Saved entries:
▬▬▬▬▬▬▬▬▬▬

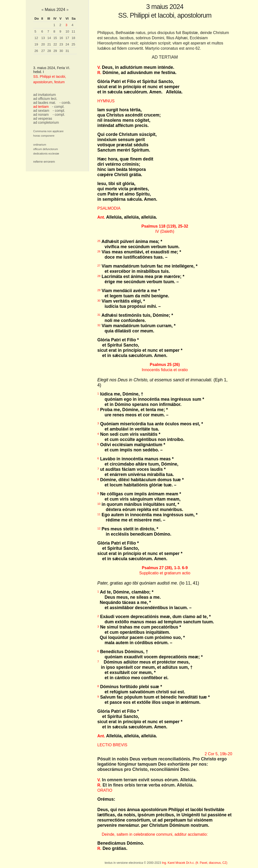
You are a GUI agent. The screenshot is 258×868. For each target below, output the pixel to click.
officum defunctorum (45, 149)
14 (49, 38)
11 (73, 31)
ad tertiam (41, 106)
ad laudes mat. (45, 102)
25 (73, 44)
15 (55, 38)
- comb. (65, 102)
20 (43, 44)
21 (49, 44)
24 (67, 44)
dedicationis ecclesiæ (46, 153)
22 (55, 44)
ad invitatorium (44, 95)
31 (67, 51)
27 (43, 51)
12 (36, 38)
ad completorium (46, 122)
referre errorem (44, 161)
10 (67, 31)
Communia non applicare (48, 131)
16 (61, 38)
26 (36, 51)
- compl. (58, 106)
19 (36, 44)
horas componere (44, 135)
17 (67, 38)
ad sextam (41, 111)
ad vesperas (43, 119)
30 (61, 51)
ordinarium (40, 145)
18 (73, 38)
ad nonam (41, 115)
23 (61, 44)
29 (55, 51)
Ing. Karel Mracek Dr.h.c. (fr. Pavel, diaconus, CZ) (194, 863)
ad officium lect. (45, 99)
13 (43, 38)
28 (49, 51)
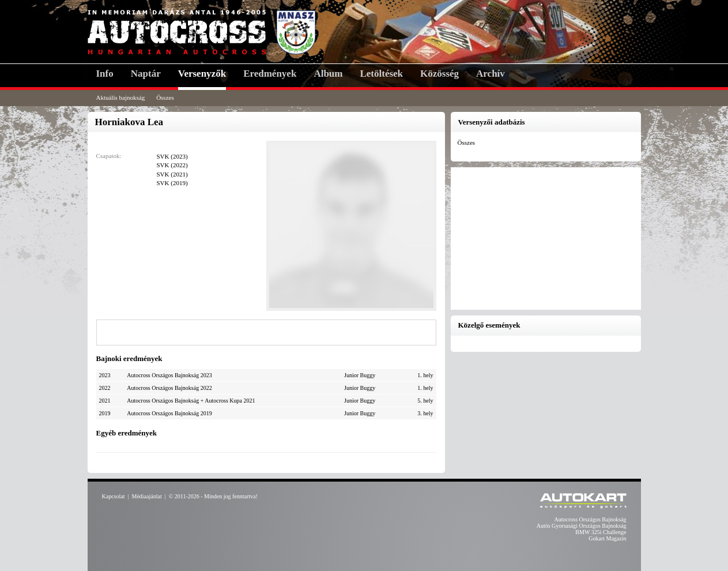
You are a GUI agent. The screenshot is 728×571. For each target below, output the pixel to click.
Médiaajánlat (147, 496)
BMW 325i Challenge (601, 532)
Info (105, 73)
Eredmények (270, 73)
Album (328, 73)
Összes (165, 97)
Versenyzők (202, 73)
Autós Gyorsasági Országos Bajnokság (582, 525)
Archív (491, 73)
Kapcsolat (114, 496)
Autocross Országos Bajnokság (590, 519)
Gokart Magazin (607, 538)
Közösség (439, 73)
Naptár (146, 73)
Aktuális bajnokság (120, 97)
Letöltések (381, 73)
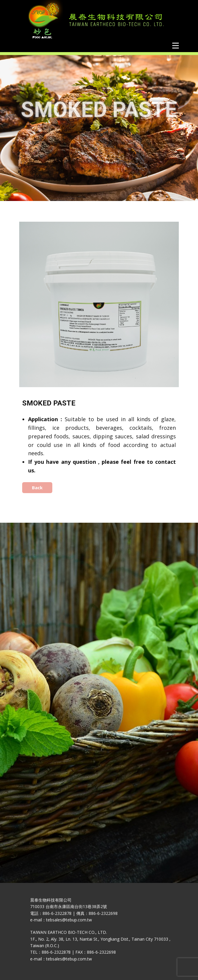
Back (37, 487)
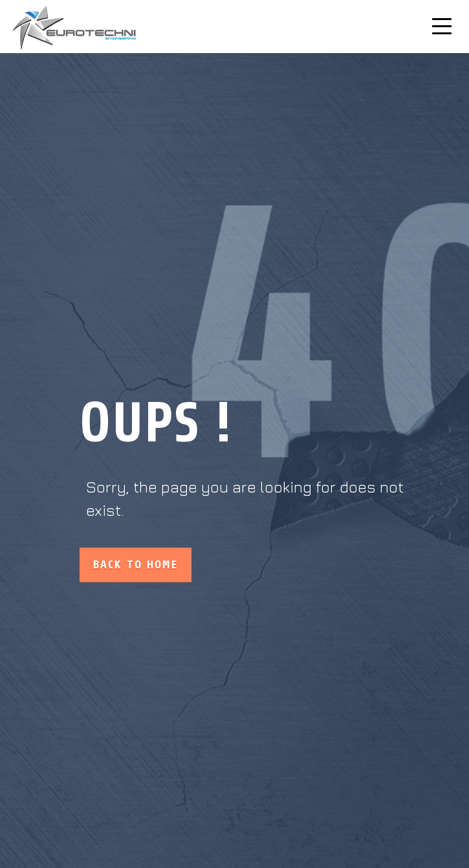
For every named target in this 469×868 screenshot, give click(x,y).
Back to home (135, 565)
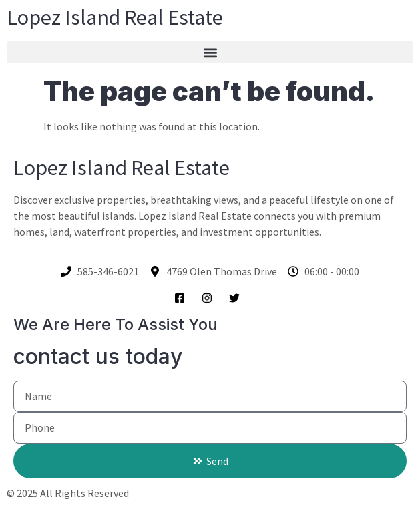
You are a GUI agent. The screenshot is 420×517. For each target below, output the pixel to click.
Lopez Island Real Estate (115, 17)
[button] (210, 52)
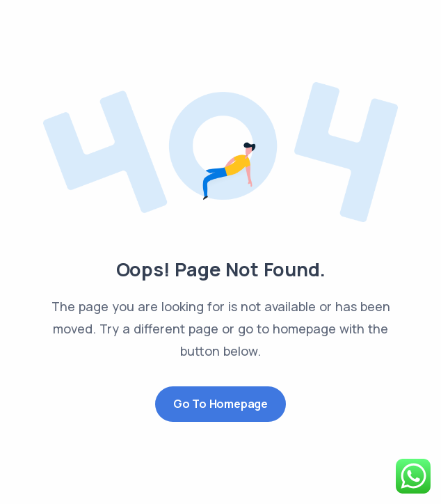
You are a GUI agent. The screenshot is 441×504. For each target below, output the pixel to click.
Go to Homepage (220, 404)
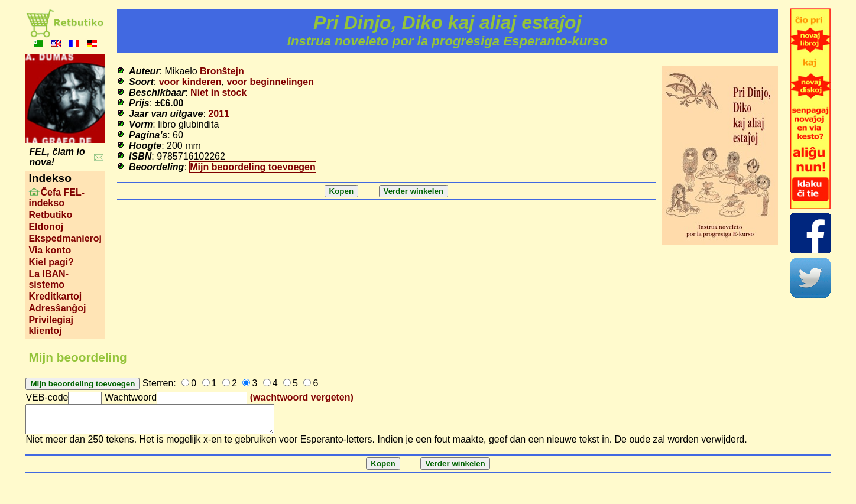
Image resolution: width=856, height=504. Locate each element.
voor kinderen (190, 82)
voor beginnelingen (270, 82)
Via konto (50, 250)
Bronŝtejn (222, 71)
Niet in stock (218, 92)
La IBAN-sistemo (48, 279)
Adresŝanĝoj (57, 308)
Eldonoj (46, 226)
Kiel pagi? (51, 262)
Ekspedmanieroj (65, 238)
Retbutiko (50, 214)
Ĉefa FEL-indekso (56, 197)
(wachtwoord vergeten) (301, 397)
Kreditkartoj (55, 296)
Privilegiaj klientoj (51, 325)
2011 (219, 113)
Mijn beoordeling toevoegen (252, 167)
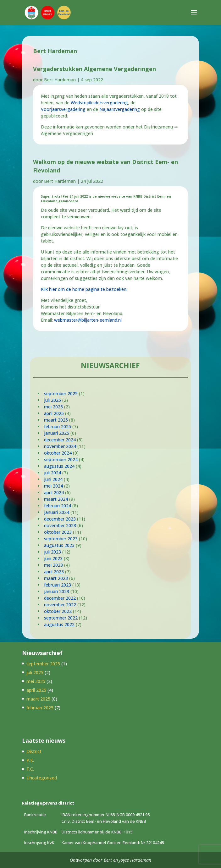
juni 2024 (53, 479)
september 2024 (61, 459)
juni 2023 (53, 558)
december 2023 (60, 519)
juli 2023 (52, 552)
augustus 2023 (59, 545)
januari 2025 (56, 433)
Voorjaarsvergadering (63, 109)
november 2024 (60, 446)
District (34, 751)
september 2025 (61, 394)
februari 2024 (57, 505)
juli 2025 (52, 400)
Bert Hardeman (60, 80)
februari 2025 (57, 426)
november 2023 (60, 525)
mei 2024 (53, 486)
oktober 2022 (58, 611)
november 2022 (60, 604)
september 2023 (61, 538)
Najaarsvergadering (119, 109)
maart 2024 (56, 499)
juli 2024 (52, 473)
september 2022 (61, 618)
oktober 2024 (58, 453)
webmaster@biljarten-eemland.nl (88, 320)
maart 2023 (56, 578)
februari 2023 (57, 585)
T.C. (30, 769)
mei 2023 (53, 565)
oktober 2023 (58, 532)
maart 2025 (56, 420)
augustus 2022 (59, 624)
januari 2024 (56, 512)
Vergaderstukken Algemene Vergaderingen (94, 69)
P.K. (30, 760)
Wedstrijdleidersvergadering (99, 102)
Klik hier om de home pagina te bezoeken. (84, 289)
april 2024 (54, 492)
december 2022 (60, 598)
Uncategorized (42, 778)
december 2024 (60, 440)
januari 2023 (56, 591)
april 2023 (54, 571)
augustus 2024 (59, 466)
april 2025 (54, 413)
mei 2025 (53, 407)
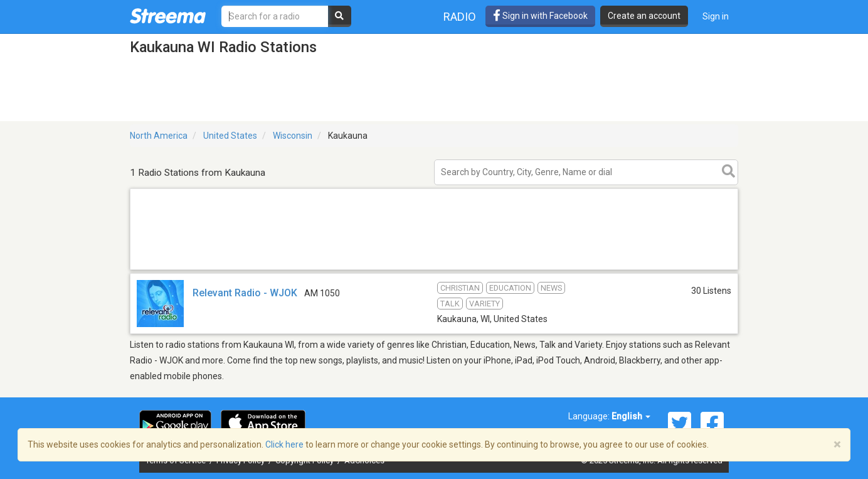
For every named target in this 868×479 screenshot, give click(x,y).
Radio (460, 16)
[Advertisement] (434, 269)
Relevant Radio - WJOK (245, 293)
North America (159, 136)
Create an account (644, 16)
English (631, 416)
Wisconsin (292, 136)
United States (230, 136)
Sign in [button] (716, 16)
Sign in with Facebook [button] (540, 16)
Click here (284, 444)
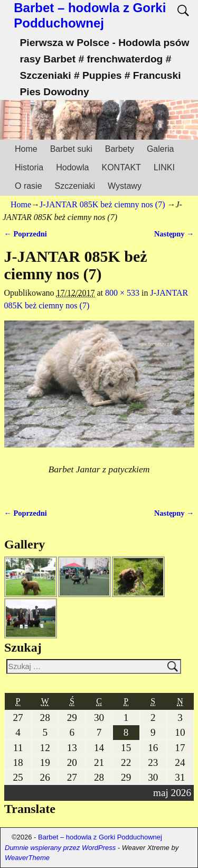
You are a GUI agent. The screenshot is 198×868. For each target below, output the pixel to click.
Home (26, 149)
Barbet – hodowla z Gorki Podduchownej (90, 15)
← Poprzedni (25, 234)
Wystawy (125, 186)
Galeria (161, 149)
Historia (29, 167)
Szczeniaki (75, 186)
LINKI (164, 167)
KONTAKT (121, 167)
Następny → (174, 234)
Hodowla (72, 167)
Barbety (119, 149)
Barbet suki (71, 149)
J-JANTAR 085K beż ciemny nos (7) (102, 204)
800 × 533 (122, 293)
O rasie (29, 186)
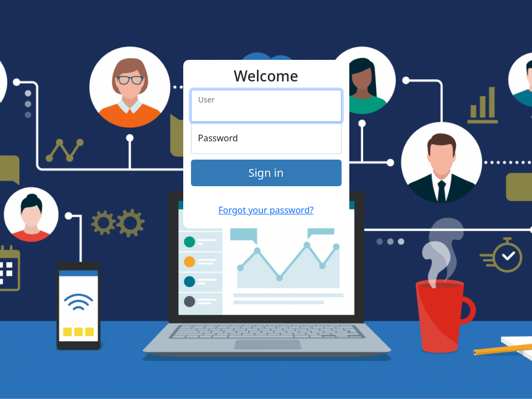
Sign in (266, 172)
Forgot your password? (266, 210)
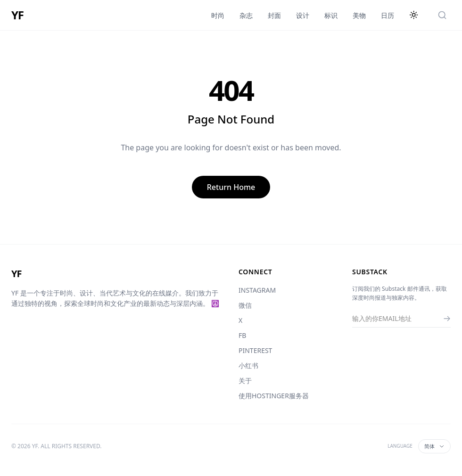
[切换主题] (414, 15)
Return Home (231, 187)
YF (17, 15)
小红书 (248, 365)
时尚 (218, 15)
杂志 (246, 15)
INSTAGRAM (257, 290)
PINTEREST (255, 350)
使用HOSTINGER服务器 (273, 395)
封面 (274, 15)
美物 (359, 15)
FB (242, 335)
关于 (245, 380)
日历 (388, 15)
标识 (331, 15)
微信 (245, 305)
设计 (303, 15)
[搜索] (442, 15)
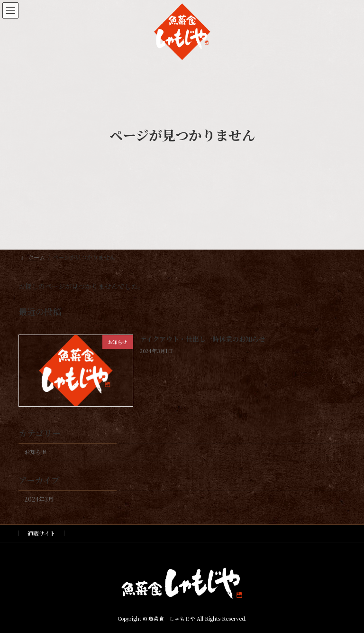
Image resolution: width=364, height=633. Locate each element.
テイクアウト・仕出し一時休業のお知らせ (202, 339)
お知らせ (36, 452)
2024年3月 (39, 499)
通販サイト (41, 533)
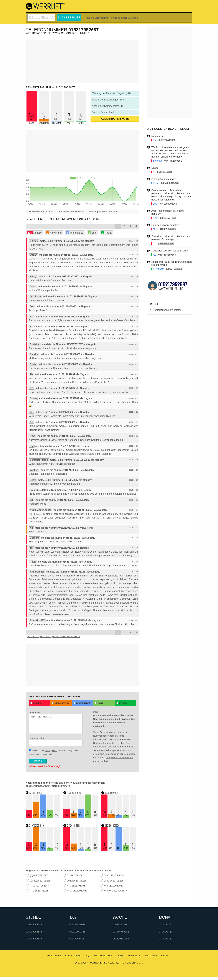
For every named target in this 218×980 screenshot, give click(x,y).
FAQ (87, 956)
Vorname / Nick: (56, 741)
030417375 (165, 924)
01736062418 (76, 939)
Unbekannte (82, 703)
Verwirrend (60, 703)
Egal (99, 703)
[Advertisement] (83, 62)
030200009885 (77, 932)
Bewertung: (56, 722)
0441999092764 (168, 204)
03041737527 (166, 939)
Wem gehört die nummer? (60, 956)
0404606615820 (170, 183)
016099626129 (167, 229)
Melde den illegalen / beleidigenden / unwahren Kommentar (53, 636)
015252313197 (121, 924)
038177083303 (173, 269)
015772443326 (167, 140)
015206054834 (34, 924)
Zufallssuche (151, 956)
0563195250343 (167, 255)
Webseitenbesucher (103, 956)
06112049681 (164, 172)
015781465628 (77, 924)
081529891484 (121, 939)
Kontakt (165, 956)
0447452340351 (173, 161)
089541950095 (166, 243)
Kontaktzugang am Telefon (167, 310)
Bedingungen (51, 751)
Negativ (36, 703)
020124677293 (167, 218)
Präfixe (120, 956)
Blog (78, 956)
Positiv (122, 703)
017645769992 (121, 932)
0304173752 (165, 932)
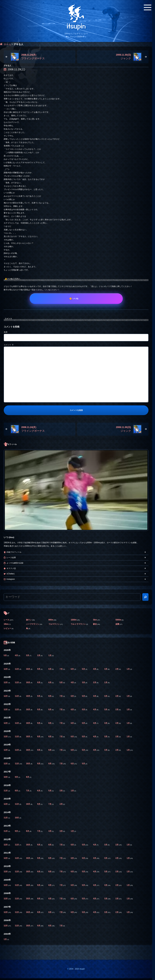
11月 (17, 669)
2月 (39, 655)
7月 (61, 669)
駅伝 (95, 624)
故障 (117, 624)
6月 (72, 669)
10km (6, 624)
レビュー (7, 628)
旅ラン (29, 620)
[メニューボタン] (147, 7)
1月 (50, 655)
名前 (6, 332)
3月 (28, 655)
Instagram (11, 579)
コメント (9, 345)
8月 (50, 669)
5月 (5, 655)
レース (6, 620)
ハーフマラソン (33, 624)
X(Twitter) (10, 574)
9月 (39, 669)
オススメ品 (11, 568)
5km (95, 620)
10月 (28, 669)
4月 (16, 655)
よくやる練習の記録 (15, 563)
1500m (74, 620)
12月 (6, 669)
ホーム (7, 44)
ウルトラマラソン (78, 624)
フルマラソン (54, 624)
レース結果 (11, 557)
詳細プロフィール (14, 552)
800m (51, 620)
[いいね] (76, 299)
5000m (118, 620)
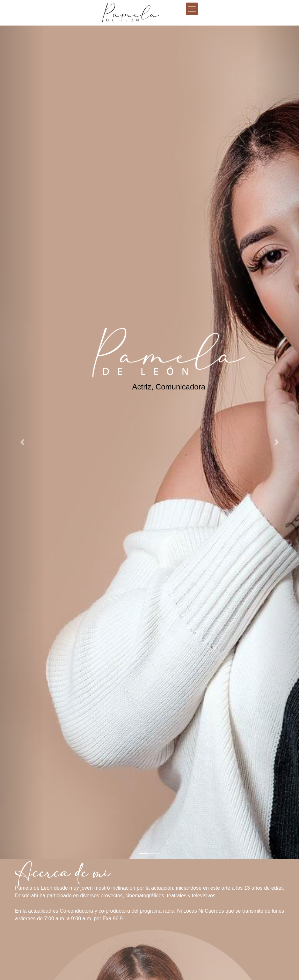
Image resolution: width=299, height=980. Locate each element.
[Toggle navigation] (192, 9)
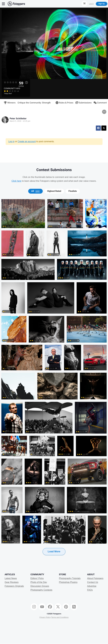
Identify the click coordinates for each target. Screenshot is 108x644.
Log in (12, 142)
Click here (16, 181)
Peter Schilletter (18, 118)
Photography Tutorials (70, 578)
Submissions (82, 103)
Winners (9, 103)
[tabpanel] (54, 382)
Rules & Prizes (63, 103)
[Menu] (4, 4)
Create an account (27, 142)
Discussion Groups (40, 586)
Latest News (11, 578)
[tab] (35, 191)
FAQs (90, 590)
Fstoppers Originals (14, 586)
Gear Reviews (11, 582)
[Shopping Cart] (84, 4)
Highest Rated (54, 191)
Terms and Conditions (60, 617)
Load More (54, 551)
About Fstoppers (95, 578)
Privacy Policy (45, 617)
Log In (91, 4)
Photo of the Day (39, 582)
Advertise (92, 586)
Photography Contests (41, 590)
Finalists (72, 191)
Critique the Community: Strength (34, 103)
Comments (100, 103)
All (36, 191)
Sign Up (101, 4)
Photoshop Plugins (68, 582)
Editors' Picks (37, 578)
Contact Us (92, 582)
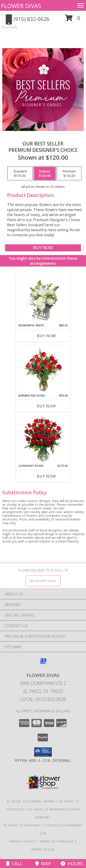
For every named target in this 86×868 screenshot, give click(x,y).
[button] (73, 20)
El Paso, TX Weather (22, 825)
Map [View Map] (43, 864)
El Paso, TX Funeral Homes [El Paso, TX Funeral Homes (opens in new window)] (31, 801)
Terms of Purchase (57, 841)
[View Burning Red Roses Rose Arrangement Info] (43, 369)
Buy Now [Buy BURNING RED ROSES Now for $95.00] (46, 406)
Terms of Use (43, 849)
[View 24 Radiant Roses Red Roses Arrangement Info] (43, 440)
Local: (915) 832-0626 (43, 699)
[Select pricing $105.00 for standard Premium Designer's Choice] (20, 173)
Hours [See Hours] (72, 864)
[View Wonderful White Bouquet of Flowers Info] (43, 299)
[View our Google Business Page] (43, 663)
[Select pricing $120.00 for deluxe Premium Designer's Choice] (45, 173)
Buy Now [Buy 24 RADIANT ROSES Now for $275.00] (46, 476)
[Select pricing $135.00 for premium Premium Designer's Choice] (69, 173)
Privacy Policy (22, 841)
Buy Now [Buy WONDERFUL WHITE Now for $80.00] (46, 336)
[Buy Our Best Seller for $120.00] (43, 248)
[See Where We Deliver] (43, 581)
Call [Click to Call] (15, 864)
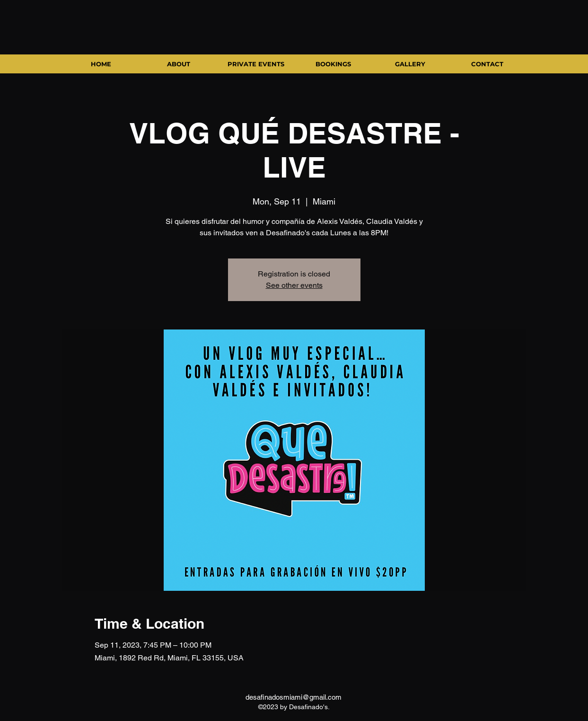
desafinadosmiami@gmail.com (293, 697)
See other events (294, 285)
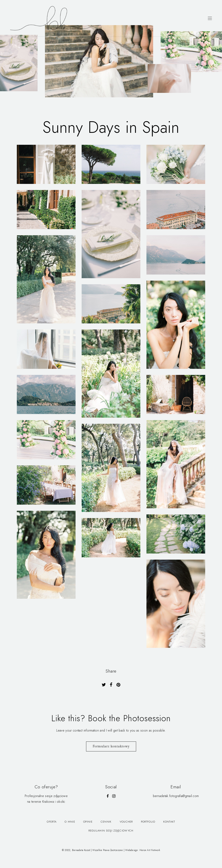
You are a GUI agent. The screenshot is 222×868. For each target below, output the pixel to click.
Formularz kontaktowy (111, 746)
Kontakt (169, 822)
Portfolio (148, 822)
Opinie (88, 822)
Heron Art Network (150, 850)
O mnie (70, 822)
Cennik (106, 822)
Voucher (126, 822)
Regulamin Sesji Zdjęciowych (111, 831)
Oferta (52, 822)
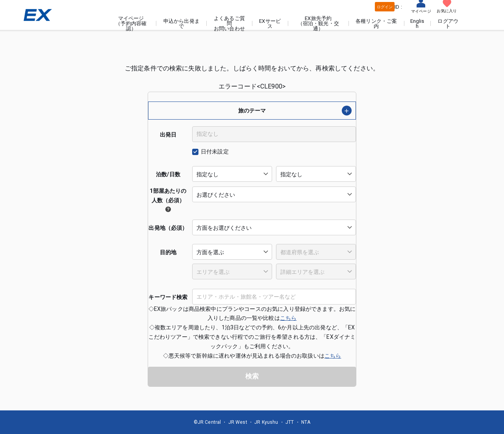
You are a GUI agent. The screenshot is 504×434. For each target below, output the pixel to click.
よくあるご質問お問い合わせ (230, 23)
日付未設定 (215, 151)
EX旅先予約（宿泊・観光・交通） (319, 23)
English (417, 24)
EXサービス (271, 24)
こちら (288, 318)
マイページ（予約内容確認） (132, 23)
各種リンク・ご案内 (376, 24)
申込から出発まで (183, 24)
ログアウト (448, 24)
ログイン (384, 7)
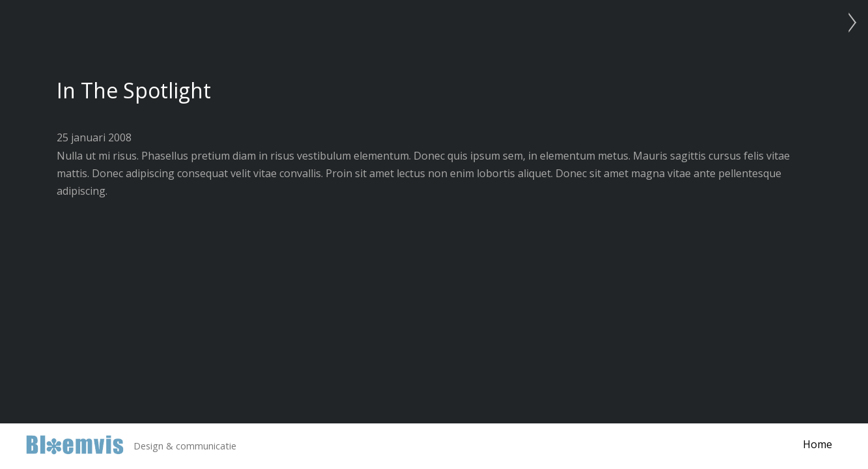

▬▬▬▬▬▬▬▬▬▬

Task brief: Write out the lines above, starting with the line containing "ホーム (7, 44)" and ending with the line containing "Map [View Map] (43, 864)", with both of those lines included. Omit the pictures from your answer.

Response to this task:
ホーム (7, 44)
ウルトラマラソン (78, 624)
フルマラソン (54, 624)
レース結果 (11, 557)
詳細プロフィール (14, 552)
800m (51, 620)
[いいね] (76, 299)
5000m (118, 620)
Image resolution: width=299, height=980. Locate each element.
[Toggle navigation] (192, 9)
Identify the click coordinates for each target. Screenshot is 108x644.
Log in (12, 142)
Click here (16, 181)
Peter Schilletter (18, 118)
Photography Tutorials (70, 578)
Submissions (82, 103)
Winners (9, 103)
[tabpanel] (54, 382)
Rules & Prizes (63, 103)
[Menu] (4, 4)
Create an account (27, 142)
Discussion Groups (40, 586)
Latest News (11, 578)
[tab] (35, 191)
FAQs (90, 590)
Fstoppers Originals (14, 586)
Gear Reviews (11, 582)
[Shopping Cart] (84, 4)
Highest Rated (54, 191)
Terms and Conditions (60, 617)
Load More (54, 551)
About Fstoppers (95, 578)
Privacy Policy (45, 617)
Log In (91, 4)
Photo of the Day (39, 582)
Advertise (92, 586)
Photography Contests (41, 590)
Finalists (72, 191)
Critique the Community: Strength (34, 103)
Comments (100, 103)
All (36, 191)
Sign Up (101, 4)
Photoshop Plugins (68, 582)
Editors' Picks (37, 578)
Contact Us (92, 582)
For every named target in this 86×868 screenshot, give click(x,y).
[button] (73, 20)
El Paso, TX Weather (22, 825)
Map [View Map] (43, 864)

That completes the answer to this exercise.